The book’s subtitle, America and the world in the free market era, is partly justified by astute attention to the Soviet Union’s fate, but this is still a US-centred account. The history of international neo-liberalism has been covered better by authors such as David Harvey in A Brief History of Neoliberalism (OUP, 2007). This Gerstle acknowledges early in the book. In the triumph of the neo-liberal order, ‘the world’ appears mostly through geopolitical shifts and the roadblocks to US neo-liberalism’s continued prosperity arising from the Iraq and Afghan wars and their aftermath. Here, I would argue, the US empire defined the limits and contradictions of neo-liberal freedom. The decline of that order is seen in the US manifestations of the global financial crisis and the inability of Barack Obama to deal with the fallout, as he clung to neo-liberal principles and, in effect, passed the leadership to Hillary Clinton for the unanticipated victory of the showman Trump. Gerstle explains Trump’s rise and why his impact was such an unmitigated disaster, leaving neo-liberalism in intellectual and perhaps political tatters.
As Gerstle states, no clear alternative for the future exists. Neo-liberalism might just hobble along. But it would make sense to recognise its structural determinants. Neo-liberalism’s US failures are those of a world ‘empire’, and empires don’t go down without a fight. As the current situation with – and growing enmity towards – the chief geopolitical rival China shows, the fall of the US version is unlikely to be pleasant for the rest of the world.

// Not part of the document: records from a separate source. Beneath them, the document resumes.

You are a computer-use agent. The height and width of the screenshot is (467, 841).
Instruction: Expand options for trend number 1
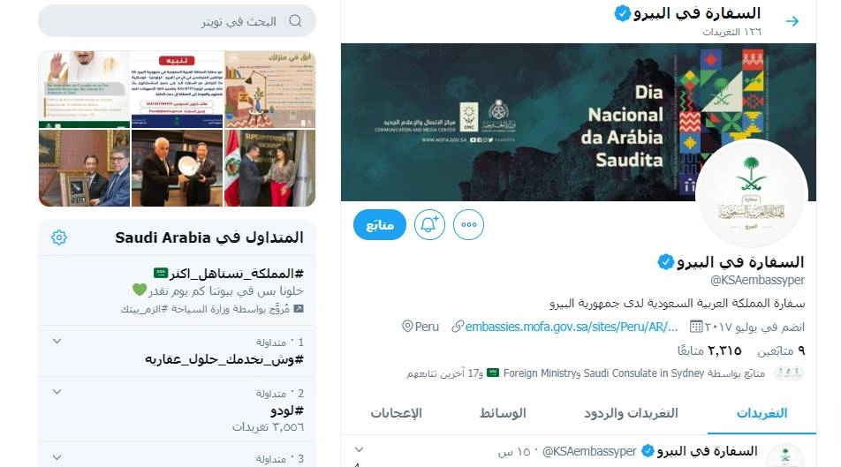57,341
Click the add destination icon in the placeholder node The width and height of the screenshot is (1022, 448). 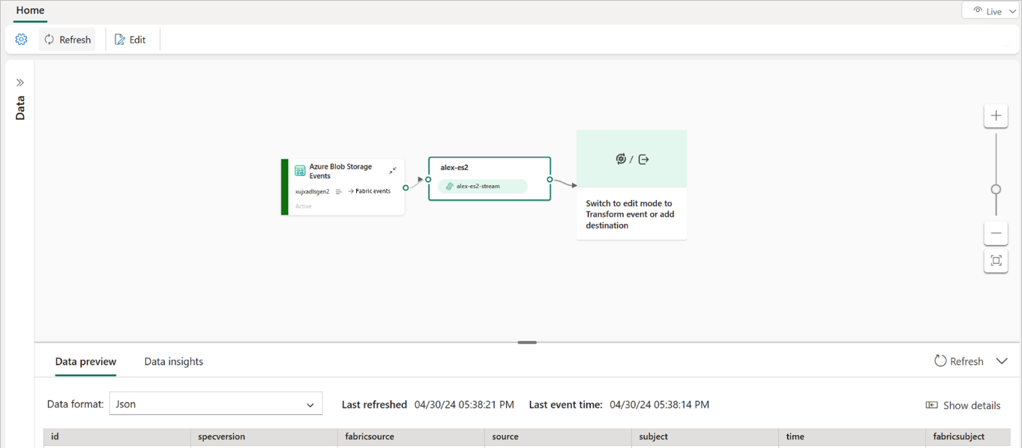point(641,158)
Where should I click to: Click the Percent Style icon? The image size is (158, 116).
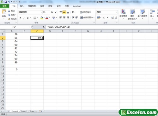click(x=104, y=17)
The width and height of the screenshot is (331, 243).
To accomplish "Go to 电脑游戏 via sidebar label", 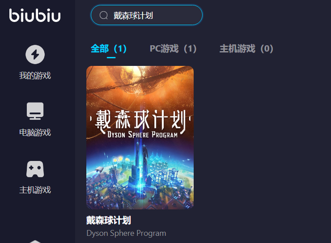I will pos(35,133).
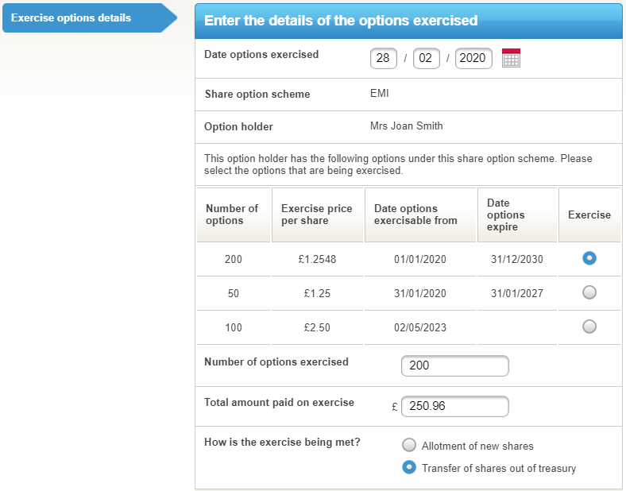
Task: Click the Total amount paid on exercise field
Action: click(x=454, y=406)
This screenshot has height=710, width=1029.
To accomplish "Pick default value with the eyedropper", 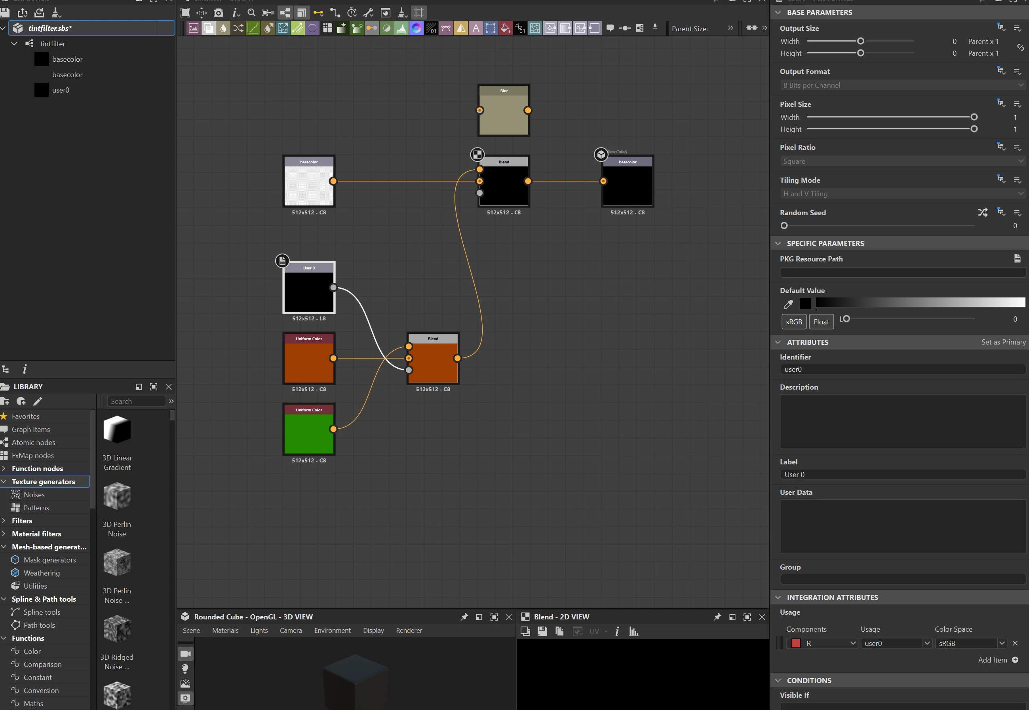I will [x=788, y=304].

Another US-centred sign is treating climate change in five lines on the future. The solution to global warming does involve market controls to reverse neo-liberal influences. As climate change was clear enough at neo-liberalism’s apex over two decades ago, this probably inadvertent lacuna in Gerstle’s argument indicates how the United States as a whole has underemphasised the roots of this systemic challenge to the very survival of humanity. Neo-liberal deregulation of the global and US economies has been the key accelerator of climate change since the 1980s, through the extraordinary explosion of tourism, consumerism, global trade, and consequent fossil fuel emissions.
Even as neo-liberalism faces increasing political and economic challenges both within and outside the United States, current world events might not indicate neo-liberalism’s global ‘fall’. Instead, the international neo-liberal order might indeed strengthen. That aside, the Russian invasion of Ukraine and the rallying of anti-Putin Europeans behind the ‘rules-based order’, aka the international neo-liberalism generated formerly by the United States, has exposed a deeper cultural hegemony of neo-liberal values in Western Europe and across the global Anglosphere. Those values may be detached from US dominance to assemble a new, more genuinely international order. But the United States would first have to stop acting not only as a neo-liberal order but also as a global empire.